**TASK GOAL:** With pictures left out, please repeat word for word the lines from the one containing "This screenshot has height=261, width=427." through the end of the records.

++++++++++++++++++++

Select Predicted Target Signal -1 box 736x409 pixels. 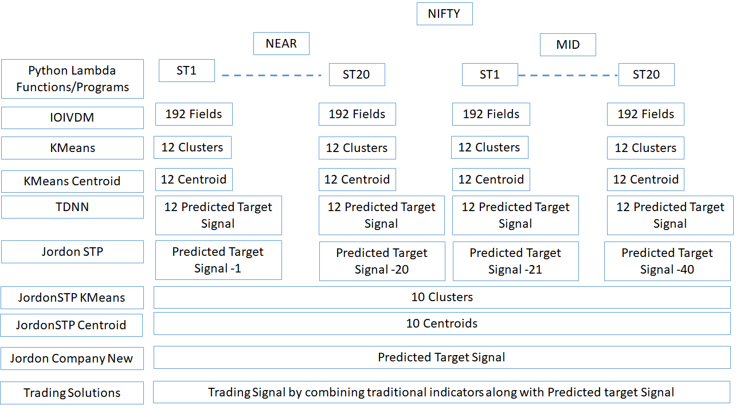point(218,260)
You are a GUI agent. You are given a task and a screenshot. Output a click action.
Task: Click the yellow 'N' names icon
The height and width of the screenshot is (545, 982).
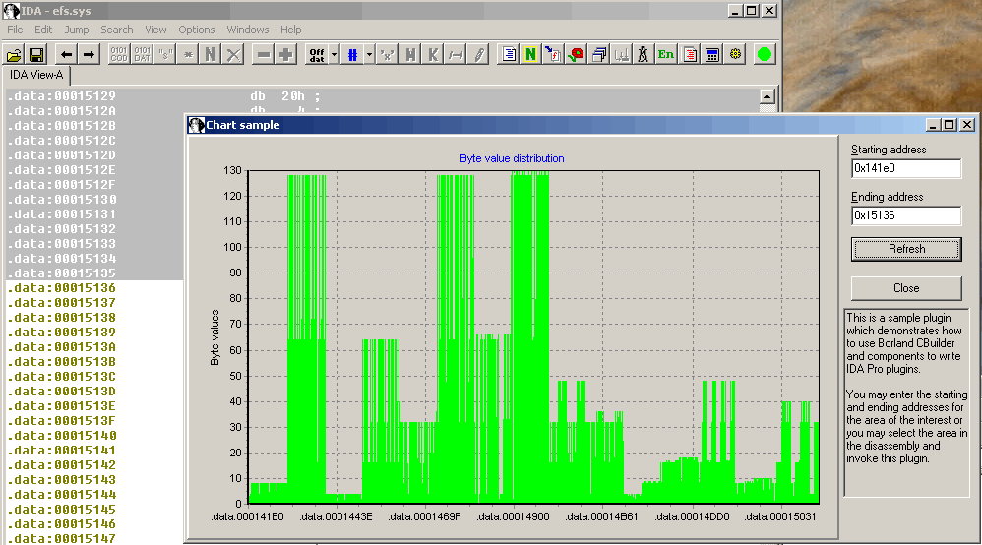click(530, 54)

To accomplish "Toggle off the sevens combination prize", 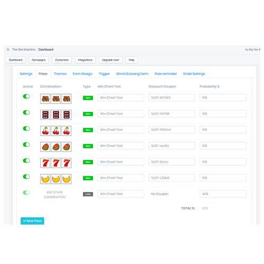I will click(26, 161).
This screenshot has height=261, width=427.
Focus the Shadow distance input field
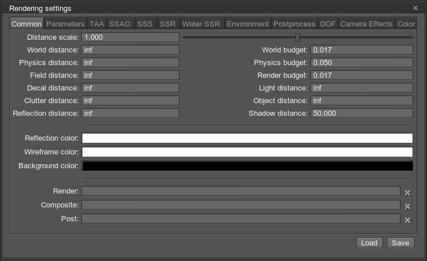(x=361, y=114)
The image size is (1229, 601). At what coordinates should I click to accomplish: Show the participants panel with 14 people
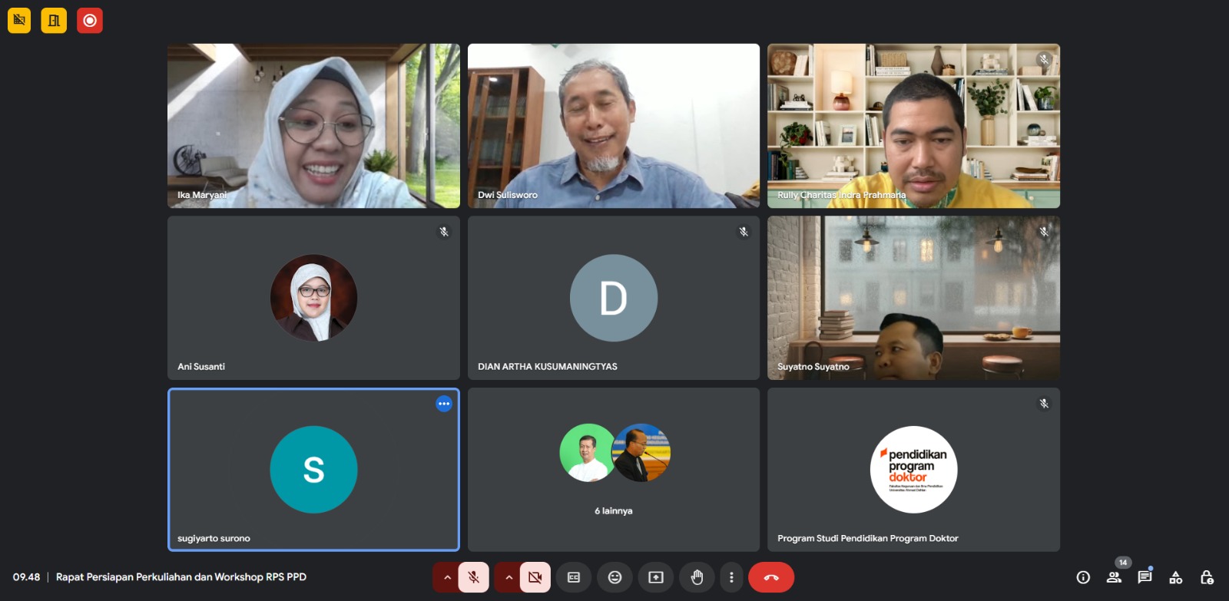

++++++++++++++++++++

**RESPONSE AREA:**
This screenshot has height=261, width=427.
Focus the Shadow distance input field
(x=361, y=114)
The image size is (1229, 601). At what coordinates should I click to accomplish: Show the participants panel with 14 people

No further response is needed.